* 任务说明 *
根据阅读文本，Riscv 架构使用的中断控制器是什么？

* 阅读文本 *
* * *

1、硬件中断设计
关于中断,首先从其硬件结构说起,以下是一个典型的ARM soc的中断结构图。
如图所示,所有模块的子中断都接入到GIC(Generic Interrupt Controller, arm公司推出),然后由GIC接入到各个CPU。不同的CPU架构,使用的中断控制器不一样,如Riscv的中断控制器为 LIC(Local Interrupt Controller)。
GIC主要的工作为仲裁,分发中断。不同的CPU的架构,也可支持不同安全级别的中断。具体的GIC功能,自行查看GIC的相关资料。GIC介绍及详细说明,可从arm官网上下载。参考《Arm Generic Interrupt Controller Architecture Specification》Documentation – Arm Developer
GIC中断可分为SPI(Shared Peripheral Interrupt),PPI(Private Peripheral Interrupts)以及SGI(Software Generated Interrupts)。其中PPI为core的私有外设中断,一般用于CPU core的私有timer等;SGI为软件出发中断,一般用于多核之间的消息通信;SPI为共享外设中断,也就是通常所说的中断,本篇重点介绍SPI。
如上图所示,每个外设模块,可能有多个事件源,如I2C 控制器,可能有start event, arbitrate,RX Fifo not empty, TX fifo empty等众多事件源。一般来说,这些事件源会在外设模块内部统一归集到一个中断出口,这个中断出口连接GIC的某个input端口。这个端口编号,即我们常说的硬中断号。
所以,一旦CPU接收到一个中断后,GIC的中断服务,会根据中断号,调用对应的外设中断服务。外设中断服务首先查询该模块的中断状态,然后根据状态做对应的处理。如i2c,查询TX fifo,RX fifo的状态,以便接收和发送数据,或者查询到其他错误状态,驱动进行相应的错误处理。
当然,在一些特例的外设设计中,也可以一个外设模块支持多个中断接入到GIC上(图中mod3),即一个外设模块支持多个中断。这样的设计通常出现在复杂的外设中,如GPU。也可以为了提高特定中断的处理速度,如上所述,外设中断服务会先获取模块的中断状态标志位,再执行中断处理。单独的一个中断号(图中mod3_1),可以省略读多个标志位的步骤,从而可以快速处理该中断业务。
2、linux 中断框架
- 2.1 linux 中断处理流程
下图为一个典型的ARMv8架构的中断处理流程。
当有中断被GIC送到CPU时,CPU开始响应这个中断,CPU首先跳转至vertors的el1_irq处,这是因为linux运行在armv8的EL1级别,linux能响应的中断也在EL1处理。当然,部分中断可能只能在更高级别被处理,如安全认证的中断(此篇不介绍)。
el1_irq(汇编函数)首先会将当前CPU运行的上下文保存至中断运行栈中,中断处理完成后,再将CPU上下文恢复,此处用的汇编函数分别为kernel_entry,kernel_exit,感兴趣的可以自己研究相关源码。
irq_handler调用handle_arch_irq。根据CPU架构不同,其root中断控制器处理方法不同。所以在root中断控制器驱动初始化时,需要设置handle_arch_irq的函数地址。如上图,ARM的GIC控制器初始化时,设置root irq handle(set_handle_irq(gic_handle_irq))。
接下来的事务则由root中断控制器handle(gic_handle_irq)处理,此handle首先查询GIC寄存器,获取被rise的中断号。然后执行该中断号的handle,此处的接口为中断的上半部。关于下半部的调用,则由上半部决定。注意:部分中断request函数,只提供下半部的handle注册(接下来会分析原理)。

* * *

* 数据 *

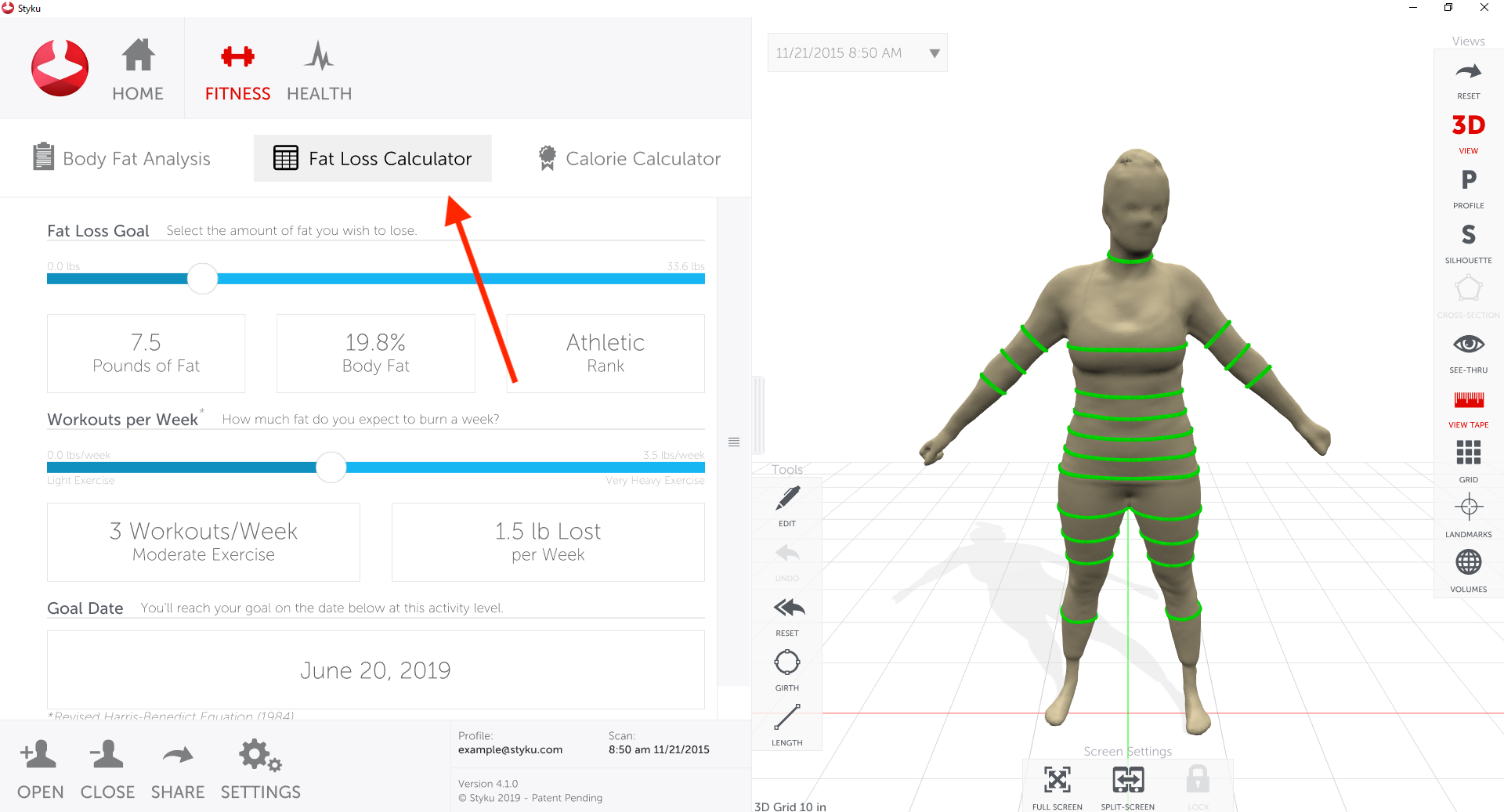This screenshot has width=1504, height=812.
Task: Click the Edit pencil tool
Action: [787, 505]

* * *

* 参考答案 *
LIC（Local Interrupt Controller）。